» Task set:
a) In the passage on carbon nanotube devices, rewrite the part starting at "(Nanowerk Spotlight) The" and ending at "of nanotube electronics.", swapping "fabrication processes" for "production processes".
b) Extend the passage on carbon nanotube device assembly with new text that follows on from its last sentence.

» Passage provided:
━━━━━━━━
CMOS-compatible assembly of semiconducting single-walled carbon nanotube devices

(Nanowerk Spotlight) The commercial realization of carbon nanotube-based electronic devices and their integration into the existing silicon-based processor technologies is still hampered by the inability to scale up the – currently lab-based – fabrication processes to manufacture a large number of devices on a single chip. The fundamental issue of carbon nanotube device fabrication still remains the biggest challenge for effective commercialization of nanotube electronics.
Two sets of problems are still posing big challenges in developing large-scale single-walled carbon nanotubes (SWCNTs) electronics: 1) The polydispersity of as-grown SWCNTs means that each batch contains a mixture of nanotubes with varied electronic properties; and 2) the high growth temperatures required for SWCNT synthesis – which are incompatible with CMOS technology – rule out directly growing chirality-specific SWCNTs at predetermined locations in an integrated circuit.
Applications of sorted SWCNT device arrays (using either metallic or semiconducting SWCNTs) in sensing, MEMS, electronic devices and optoelectronic devices are currently being pursued by research groups around the world. Challenges include being able to produce sorted SWCNT solutions in very large volumes, as well as being able to assemble devices by dielectrophoresis over a large area such as a full wafer. These scalability issues are not fundamental limitations, but engineering challenges, and therefore it is expected that they will be overcome with further research and optimization.
━━━━━━━━
» Recorded information:

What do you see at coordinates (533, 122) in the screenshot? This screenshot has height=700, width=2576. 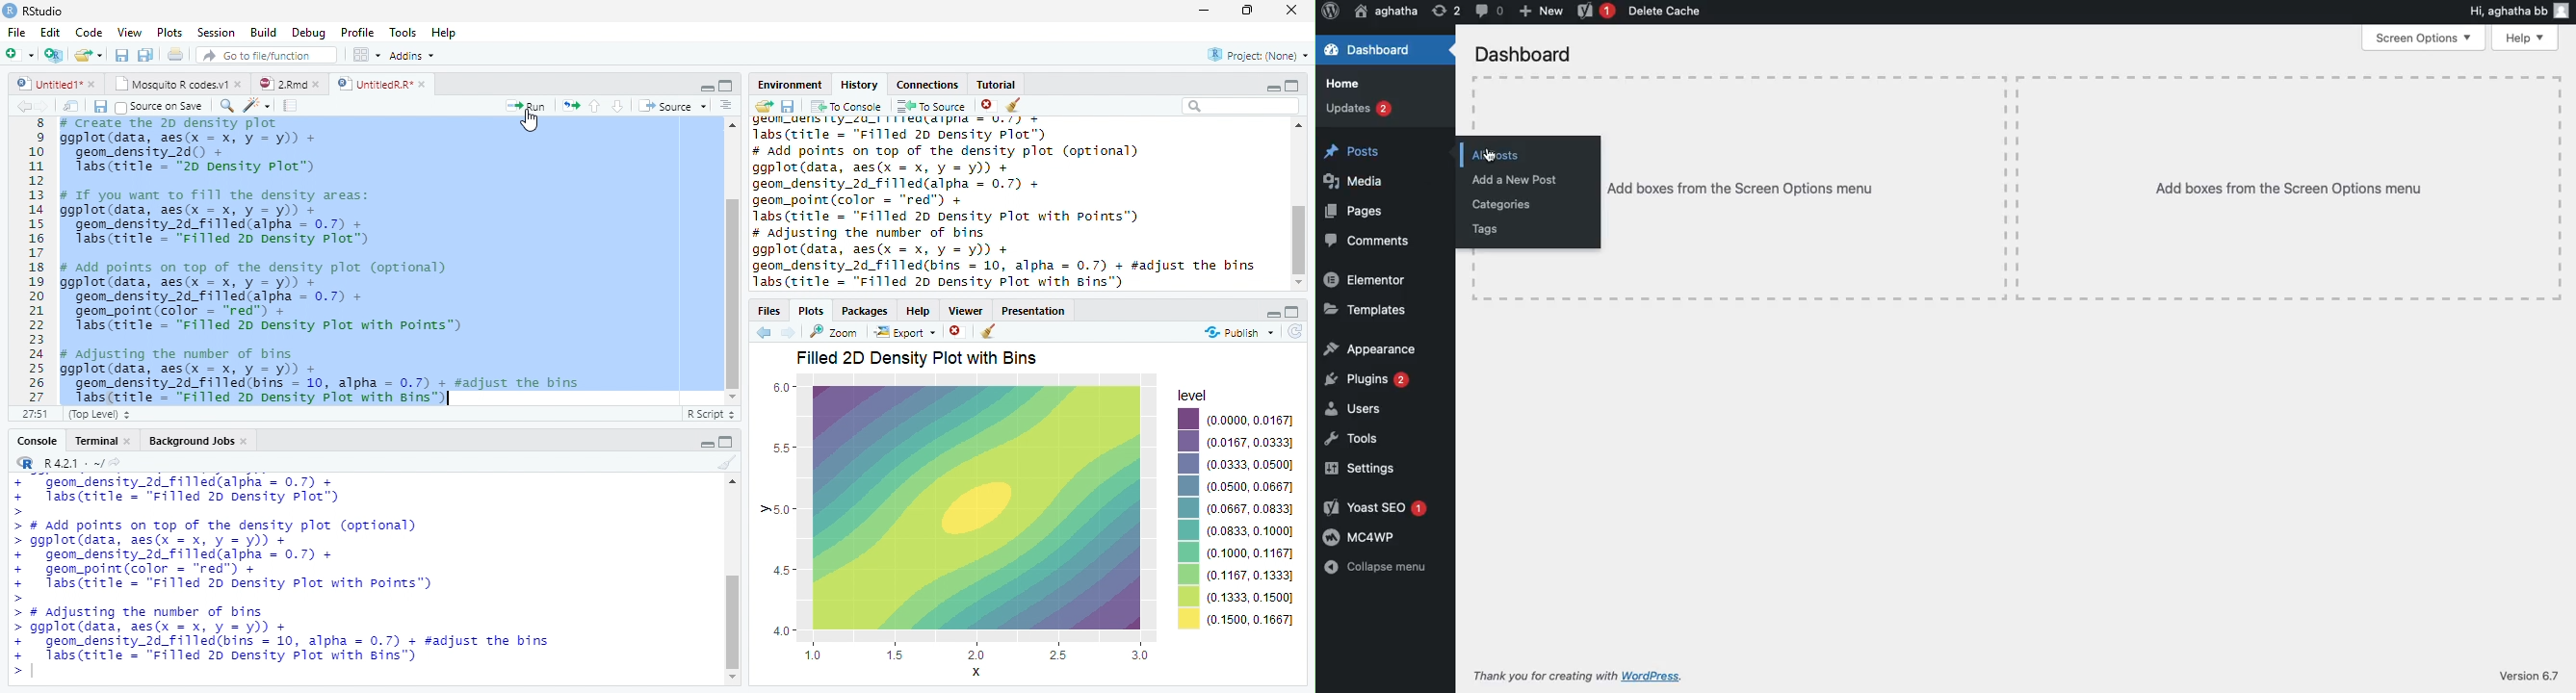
━━━━━━━━
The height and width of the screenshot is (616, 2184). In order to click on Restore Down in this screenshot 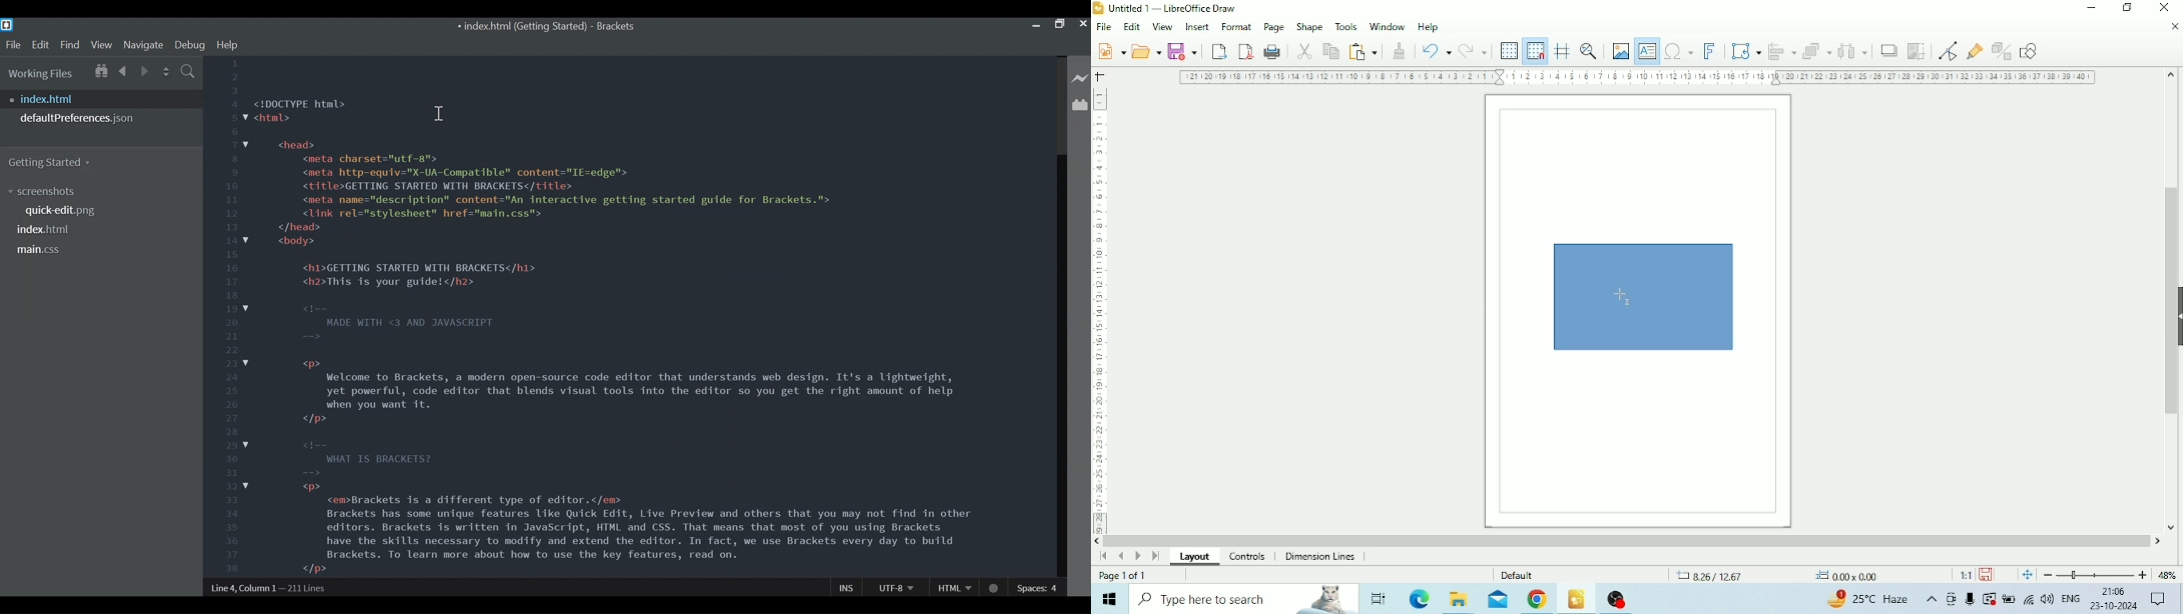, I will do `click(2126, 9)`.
━━━━━━━━
» Per-task answers:
a)
(Nanowerk Spotlight) The commercial realization of carbon nanotube-based electronic devices and their integration into the existing silicon-based processor technologies is still hampered by the inability to scale up the – currently lab-based – production processes to manufacture a large number of devices on a single chip. The fundamental issue of carbon nanotube device fabrication still remains the biggest challenge for effective commercialization of nanotube electronics.

b)
Back in 2007, we reported on the directed and precise assembly of single-nanotube devices with an extremely high integration density of more than one million devices per square centimeter, using a novel aspect of nanotube dielectrophoresis (see: "Carbon nanotubes to the rescue of Moore's law"). Research like this has been a big step towards commercial realization of CNT-based electronics and their integration into the existing silicon-based processor technologies.
In a further step towards large-scale integration of SWCNTs into complex functional electronic circuits, researchers have now combined their dielectrophoretic deposition approach from 2007 with SWCNT sorting using density gradient ultracentrifugation, ensuring high purity of SWCNTs in suspension and consequently in the assembled devices.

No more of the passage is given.